Problem description:
Rewrite the material below, switching each "Instruction" to "Goal" and leaving everything else unchanged.
::: Extracted data :::
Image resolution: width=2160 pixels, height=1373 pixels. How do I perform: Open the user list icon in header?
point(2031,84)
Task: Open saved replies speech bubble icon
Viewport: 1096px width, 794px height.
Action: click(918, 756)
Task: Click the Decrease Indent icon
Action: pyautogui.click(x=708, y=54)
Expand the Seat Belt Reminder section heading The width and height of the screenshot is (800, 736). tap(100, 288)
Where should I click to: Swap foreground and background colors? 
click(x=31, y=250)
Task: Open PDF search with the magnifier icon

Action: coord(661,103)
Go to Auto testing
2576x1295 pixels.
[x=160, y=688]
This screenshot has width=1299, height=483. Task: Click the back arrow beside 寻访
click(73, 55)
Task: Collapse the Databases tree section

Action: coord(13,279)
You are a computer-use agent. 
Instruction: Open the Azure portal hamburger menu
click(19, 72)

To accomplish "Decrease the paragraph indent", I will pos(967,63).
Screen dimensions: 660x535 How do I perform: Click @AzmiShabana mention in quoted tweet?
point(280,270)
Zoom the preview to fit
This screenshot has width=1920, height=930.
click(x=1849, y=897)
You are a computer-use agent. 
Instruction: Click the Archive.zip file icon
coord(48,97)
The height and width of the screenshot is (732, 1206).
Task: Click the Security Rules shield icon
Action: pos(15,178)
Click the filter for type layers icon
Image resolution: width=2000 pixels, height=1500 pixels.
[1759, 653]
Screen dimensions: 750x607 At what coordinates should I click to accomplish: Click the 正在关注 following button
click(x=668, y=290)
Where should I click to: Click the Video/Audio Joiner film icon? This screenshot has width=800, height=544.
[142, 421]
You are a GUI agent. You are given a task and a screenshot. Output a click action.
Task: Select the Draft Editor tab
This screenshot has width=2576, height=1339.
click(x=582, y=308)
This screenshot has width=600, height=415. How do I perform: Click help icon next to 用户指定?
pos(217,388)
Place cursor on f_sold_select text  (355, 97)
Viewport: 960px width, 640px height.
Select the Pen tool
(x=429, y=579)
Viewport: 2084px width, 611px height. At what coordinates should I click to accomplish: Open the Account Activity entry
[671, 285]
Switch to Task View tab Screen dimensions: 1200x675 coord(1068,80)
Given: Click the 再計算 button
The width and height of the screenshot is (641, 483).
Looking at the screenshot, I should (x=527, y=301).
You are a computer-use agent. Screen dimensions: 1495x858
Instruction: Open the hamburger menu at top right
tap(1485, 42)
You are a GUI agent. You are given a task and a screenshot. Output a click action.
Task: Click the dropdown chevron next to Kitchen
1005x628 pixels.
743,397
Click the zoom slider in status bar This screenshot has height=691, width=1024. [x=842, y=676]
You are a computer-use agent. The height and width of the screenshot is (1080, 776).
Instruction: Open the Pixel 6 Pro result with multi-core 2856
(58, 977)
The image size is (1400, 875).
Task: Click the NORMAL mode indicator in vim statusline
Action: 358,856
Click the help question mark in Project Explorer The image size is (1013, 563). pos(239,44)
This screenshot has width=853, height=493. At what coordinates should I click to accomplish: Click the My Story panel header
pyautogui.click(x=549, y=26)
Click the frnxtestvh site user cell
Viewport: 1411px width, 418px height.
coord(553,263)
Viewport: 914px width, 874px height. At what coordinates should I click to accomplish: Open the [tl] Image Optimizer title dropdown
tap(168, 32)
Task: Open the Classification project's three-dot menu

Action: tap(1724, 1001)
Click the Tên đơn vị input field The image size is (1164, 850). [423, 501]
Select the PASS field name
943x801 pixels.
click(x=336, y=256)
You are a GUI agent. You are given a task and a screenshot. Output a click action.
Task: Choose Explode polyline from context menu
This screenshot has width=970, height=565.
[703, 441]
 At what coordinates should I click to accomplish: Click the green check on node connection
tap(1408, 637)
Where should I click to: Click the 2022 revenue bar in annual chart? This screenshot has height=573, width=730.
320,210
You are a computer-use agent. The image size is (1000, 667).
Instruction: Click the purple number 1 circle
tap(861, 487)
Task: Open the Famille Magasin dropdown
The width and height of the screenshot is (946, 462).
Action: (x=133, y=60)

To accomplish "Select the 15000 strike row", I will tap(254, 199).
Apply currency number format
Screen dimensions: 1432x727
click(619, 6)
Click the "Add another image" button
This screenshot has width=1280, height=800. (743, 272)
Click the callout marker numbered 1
:::
Complete response:
Image resolution: width=2160 pixels, height=1373 pixels. How do I perform: Open the user list icon in header?
point(2031,84)
Task: Open saved replies speech bubble icon
Viewport: 1096px width, 794px height.
Action: click(918, 756)
Task: Click the Decrease Indent icon
Action: pyautogui.click(x=708, y=54)
Expand the Seat Belt Reminder section heading The width and height of the screenshot is (800, 736). tap(100, 288)
Where should I click to: Swap foreground and background colors? 
click(x=31, y=250)
Task: Open PDF search with the magnifier icon

Action: coord(661,103)
Go to Auto testing
2576x1295 pixels.
[x=160, y=688]
This screenshot has width=1299, height=483. Task: Click the back arrow beside 寻访
click(73, 55)
Task: Collapse the Databases tree section

Action: coord(13,279)
You are a computer-use agent. 
Goal: Open the Azure portal hamburger menu
click(19, 72)

To accomplish "Decrease the paragraph indent", I will pos(967,63).
Screen dimensions: 660x535 How do I perform: Click @AzmiShabana mention in quoted tweet?
point(280,270)
Zoom the preview to fit
This screenshot has width=1920, height=930.
click(x=1849, y=897)
You are a computer-use agent. 
Goal: Click the Archive.zip file icon
coord(48,97)
The height and width of the screenshot is (732, 1206).
Task: Click the Security Rules shield icon
Action: pos(15,178)
Click the filter for type layers icon
Image resolution: width=2000 pixels, height=1500 pixels.
[1759, 653]
Screen dimensions: 750x607 At what coordinates should I click to accomplish: Click the 正在关注 following button
click(x=668, y=290)
Where should I click to: Click the Video/Audio Joiner film icon? This screenshot has width=800, height=544.
[142, 421]
You are a GUI agent. You are given a task and a screenshot. Output a click action.
Task: Select the Draft Editor tab
This screenshot has width=2576, height=1339.
click(x=582, y=308)
This screenshot has width=600, height=415. How do I perform: Click help icon next to 用户指定?
pos(217,388)
Place cursor on f_sold_select text  (355, 97)
Viewport: 960px width, 640px height.
Select the Pen tool
(x=429, y=579)
Viewport: 2084px width, 611px height. At what coordinates should I click to accomplish: Open the Account Activity entry
[671, 285]
Switch to Task View tab Screen dimensions: 1200x675 coord(1068,80)
Given: Click the 再計算 button
The width and height of the screenshot is (641, 483).
Looking at the screenshot, I should (x=527, y=301).
You are a computer-use agent. Screen dimensions: 1495x858
Goal: Open the hamburger menu at top right
tap(1485, 42)
You are a GUI agent. You are given a task and a screenshot. Output a click action.
Task: Click the dropdown chevron next to Kitchen
1005x628 pixels.
743,397
Click the zoom slider in status bar This screenshot has height=691, width=1024. [x=842, y=676]
You are a computer-use agent. The height and width of the screenshot is (1080, 776).
Goal: Open the Pixel 6 Pro result with multi-core 2856
(58, 977)
The image size is (1400, 875).
Task: Click the NORMAL mode indicator in vim statusline
Action: 358,856
Click the help question mark in Project Explorer The image size is (1013, 563). pos(239,44)
This screenshot has width=853, height=493. At what coordinates should I click to accomplish: Click the My Story panel header
pyautogui.click(x=549, y=26)
Click the frnxtestvh site user cell
Viewport: 1411px width, 418px height.
coord(553,263)
Viewport: 914px width, 874px height. At what coordinates should I click to accomplish: Open the [tl] Image Optimizer title dropdown
tap(168, 32)
Task: Open the Classification project's three-dot menu

Action: tap(1724, 1001)
Click the Tên đơn vị input field The image size is (1164, 850). [423, 501]
Select the PASS field name
943x801 pixels.
click(x=336, y=256)
You are a GUI agent. You are given a task and a screenshot. Output a click action.
Task: Choose Explode polyline from context menu
This screenshot has width=970, height=565.
[703, 441]
 At what coordinates should I click to accomplish: Click the green check on node connection
tap(1408, 637)
Where should I click to: Click the 2022 revenue bar in annual chart? This screenshot has height=573, width=730.
320,210
You are a computer-use agent. The image size is (1000, 667).
Goal: Click the purple number 1 circle
tap(861, 487)
Task: Open the Famille Magasin dropdown
The width and height of the screenshot is (946, 462).
Action: (x=133, y=60)

To accomplish "Select the 15000 strike row", I will tap(254, 199).
Apply currency number format
Screen dimensions: 1432x727
click(619, 6)
Click the "Add another image" button
This screenshot has width=1280, height=800. (743, 272)
Click the callout marker numbered 1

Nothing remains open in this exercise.